• _Problem_
Check each statement against the pendulum question that follows, answering yes or no and quoting the exact words of the text that settle it. 1. The pendulum is released with no initial velocity. 2. The question defines ω as the square root of ℓ divided by g. 3. The linearised equation comes from taking sin θ to be approximately θ.

Reference request: error estimates for pendulum with small-angle approximation

Question

Let consider a simple pendulum of angular displacement $\theta(t)$ that starts at $\theta(0) = \alpha \in (-\pi,\pi)$ with no initial velocity.

$\theta$ is given by the ODE $$ \left\{ \begin{aligned} & \theta^{\prime\prime}+\omega^2 \sin \theta = 0 \\ & \theta(0) = \alpha,\ \theta^\prime(0) = 0 \end{aligned} \right. $$ where $\omega := \sqrt{g/\ell}$, with $g$ the acceleration due to the gravity and $\ell$ is the length of the pendulum.

Physics textbooks tells us that under the small-angle approximation $\theta \ll 1$, since $\sin \theta \simeq \theta$, one gets the linearised equation $$ \left\{ \begin{aligned} & \theta_1^{\prime\prime}+\omega^2 \theta_1 = 0 \\ & \theta_1(0) = \alpha,\ \theta_1^\prime(0) = 0 \end{aligned} \right. $$ and one has $\theta \simeq \theta_1$.

[Entries for locating described items]
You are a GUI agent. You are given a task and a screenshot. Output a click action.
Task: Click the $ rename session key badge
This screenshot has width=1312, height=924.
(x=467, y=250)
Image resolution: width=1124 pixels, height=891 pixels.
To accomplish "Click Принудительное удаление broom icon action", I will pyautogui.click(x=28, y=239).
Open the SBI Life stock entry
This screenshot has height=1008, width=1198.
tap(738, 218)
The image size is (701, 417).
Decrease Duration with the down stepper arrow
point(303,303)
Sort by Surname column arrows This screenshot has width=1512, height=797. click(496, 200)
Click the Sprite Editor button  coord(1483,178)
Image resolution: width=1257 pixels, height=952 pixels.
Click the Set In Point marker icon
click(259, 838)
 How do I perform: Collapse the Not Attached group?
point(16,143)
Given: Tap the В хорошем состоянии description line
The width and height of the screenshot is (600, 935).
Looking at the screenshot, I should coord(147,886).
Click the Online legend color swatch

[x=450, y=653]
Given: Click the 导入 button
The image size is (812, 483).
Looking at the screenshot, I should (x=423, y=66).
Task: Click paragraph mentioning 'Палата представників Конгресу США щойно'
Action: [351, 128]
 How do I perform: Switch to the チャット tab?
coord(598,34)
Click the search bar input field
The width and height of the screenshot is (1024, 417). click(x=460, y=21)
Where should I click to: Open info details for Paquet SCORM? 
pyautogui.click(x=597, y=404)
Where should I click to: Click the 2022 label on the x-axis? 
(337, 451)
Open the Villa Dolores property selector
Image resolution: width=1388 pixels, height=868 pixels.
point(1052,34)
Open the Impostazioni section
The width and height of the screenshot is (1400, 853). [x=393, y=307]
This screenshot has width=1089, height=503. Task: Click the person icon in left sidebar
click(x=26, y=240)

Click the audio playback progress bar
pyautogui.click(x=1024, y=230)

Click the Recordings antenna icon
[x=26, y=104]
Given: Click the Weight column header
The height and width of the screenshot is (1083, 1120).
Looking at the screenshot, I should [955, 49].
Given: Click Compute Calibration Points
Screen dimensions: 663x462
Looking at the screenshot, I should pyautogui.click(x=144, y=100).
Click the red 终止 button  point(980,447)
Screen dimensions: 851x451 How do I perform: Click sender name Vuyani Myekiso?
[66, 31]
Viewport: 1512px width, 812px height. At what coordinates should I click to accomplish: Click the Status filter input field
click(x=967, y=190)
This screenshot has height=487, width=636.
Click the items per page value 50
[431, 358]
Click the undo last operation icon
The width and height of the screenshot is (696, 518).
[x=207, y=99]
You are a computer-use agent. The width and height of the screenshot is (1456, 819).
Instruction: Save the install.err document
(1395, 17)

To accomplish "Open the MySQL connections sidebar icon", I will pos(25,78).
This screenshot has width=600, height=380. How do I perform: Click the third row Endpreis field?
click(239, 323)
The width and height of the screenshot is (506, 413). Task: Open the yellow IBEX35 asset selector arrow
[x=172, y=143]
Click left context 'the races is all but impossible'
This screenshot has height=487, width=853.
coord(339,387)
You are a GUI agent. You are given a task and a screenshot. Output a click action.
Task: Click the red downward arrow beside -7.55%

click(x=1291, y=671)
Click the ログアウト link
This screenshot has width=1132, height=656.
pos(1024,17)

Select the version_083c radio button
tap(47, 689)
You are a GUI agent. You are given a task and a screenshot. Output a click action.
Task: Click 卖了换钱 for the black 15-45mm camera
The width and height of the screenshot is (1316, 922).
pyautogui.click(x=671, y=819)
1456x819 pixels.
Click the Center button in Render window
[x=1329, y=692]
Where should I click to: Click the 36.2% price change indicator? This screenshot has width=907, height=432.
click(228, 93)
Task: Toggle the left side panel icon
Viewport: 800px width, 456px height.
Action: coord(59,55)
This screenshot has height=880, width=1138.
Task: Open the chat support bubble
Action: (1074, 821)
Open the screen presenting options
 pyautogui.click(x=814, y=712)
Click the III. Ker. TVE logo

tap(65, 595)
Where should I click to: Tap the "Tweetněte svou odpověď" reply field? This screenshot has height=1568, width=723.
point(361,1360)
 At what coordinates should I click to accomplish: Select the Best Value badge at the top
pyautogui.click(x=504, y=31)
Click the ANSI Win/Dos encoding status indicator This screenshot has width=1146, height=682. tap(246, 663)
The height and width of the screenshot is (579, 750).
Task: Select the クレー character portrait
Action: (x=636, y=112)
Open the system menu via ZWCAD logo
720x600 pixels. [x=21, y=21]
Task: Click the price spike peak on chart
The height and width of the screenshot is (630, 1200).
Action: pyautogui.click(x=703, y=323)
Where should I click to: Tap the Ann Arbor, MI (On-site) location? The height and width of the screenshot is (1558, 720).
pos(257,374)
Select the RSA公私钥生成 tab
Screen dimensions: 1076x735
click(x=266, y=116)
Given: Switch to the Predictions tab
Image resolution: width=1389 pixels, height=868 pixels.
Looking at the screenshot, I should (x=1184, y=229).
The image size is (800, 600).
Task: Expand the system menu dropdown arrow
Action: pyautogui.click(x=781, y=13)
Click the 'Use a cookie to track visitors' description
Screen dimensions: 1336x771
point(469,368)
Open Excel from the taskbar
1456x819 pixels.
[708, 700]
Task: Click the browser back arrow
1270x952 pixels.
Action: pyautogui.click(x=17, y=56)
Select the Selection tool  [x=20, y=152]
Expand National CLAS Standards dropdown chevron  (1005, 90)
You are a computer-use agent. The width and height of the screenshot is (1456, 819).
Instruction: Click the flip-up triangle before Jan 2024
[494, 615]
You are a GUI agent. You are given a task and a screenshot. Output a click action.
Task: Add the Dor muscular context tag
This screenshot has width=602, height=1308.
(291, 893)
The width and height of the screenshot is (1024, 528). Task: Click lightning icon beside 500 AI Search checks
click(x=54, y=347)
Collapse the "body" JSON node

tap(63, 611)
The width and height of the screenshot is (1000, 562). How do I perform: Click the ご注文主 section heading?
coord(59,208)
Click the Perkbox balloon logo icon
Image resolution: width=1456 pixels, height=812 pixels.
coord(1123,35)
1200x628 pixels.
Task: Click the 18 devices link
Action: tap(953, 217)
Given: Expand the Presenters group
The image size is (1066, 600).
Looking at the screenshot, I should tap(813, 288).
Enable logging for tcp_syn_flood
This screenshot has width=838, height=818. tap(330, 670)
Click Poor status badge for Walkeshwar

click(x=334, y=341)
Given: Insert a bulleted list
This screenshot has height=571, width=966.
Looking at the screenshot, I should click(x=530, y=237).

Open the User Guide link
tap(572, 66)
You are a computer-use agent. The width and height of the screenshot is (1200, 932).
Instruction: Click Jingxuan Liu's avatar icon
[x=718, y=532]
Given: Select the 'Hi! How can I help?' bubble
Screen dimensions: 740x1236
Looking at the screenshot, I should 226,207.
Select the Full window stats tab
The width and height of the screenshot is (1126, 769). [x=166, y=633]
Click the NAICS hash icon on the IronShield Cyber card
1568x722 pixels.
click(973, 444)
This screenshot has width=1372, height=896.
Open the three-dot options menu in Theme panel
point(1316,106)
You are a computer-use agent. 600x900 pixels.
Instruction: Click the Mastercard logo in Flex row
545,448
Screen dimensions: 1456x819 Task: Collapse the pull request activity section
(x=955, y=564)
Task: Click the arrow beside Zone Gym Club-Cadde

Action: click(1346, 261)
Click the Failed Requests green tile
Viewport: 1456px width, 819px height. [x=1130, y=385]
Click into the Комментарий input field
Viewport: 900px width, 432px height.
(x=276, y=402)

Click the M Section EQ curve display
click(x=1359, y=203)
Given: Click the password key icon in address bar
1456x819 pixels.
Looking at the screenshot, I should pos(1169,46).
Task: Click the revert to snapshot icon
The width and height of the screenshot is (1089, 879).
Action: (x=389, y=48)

• _The completed task_
1. Yes: "starts at $\theta(0) = \alpha \in (-\pi,\pi)$ with no initial velocity"
2. No: "where $\omega := \sqrt{g/\ell}$"
3. Yes: "since $\sin \theta \simeq \theta$, one gets the linearised equation"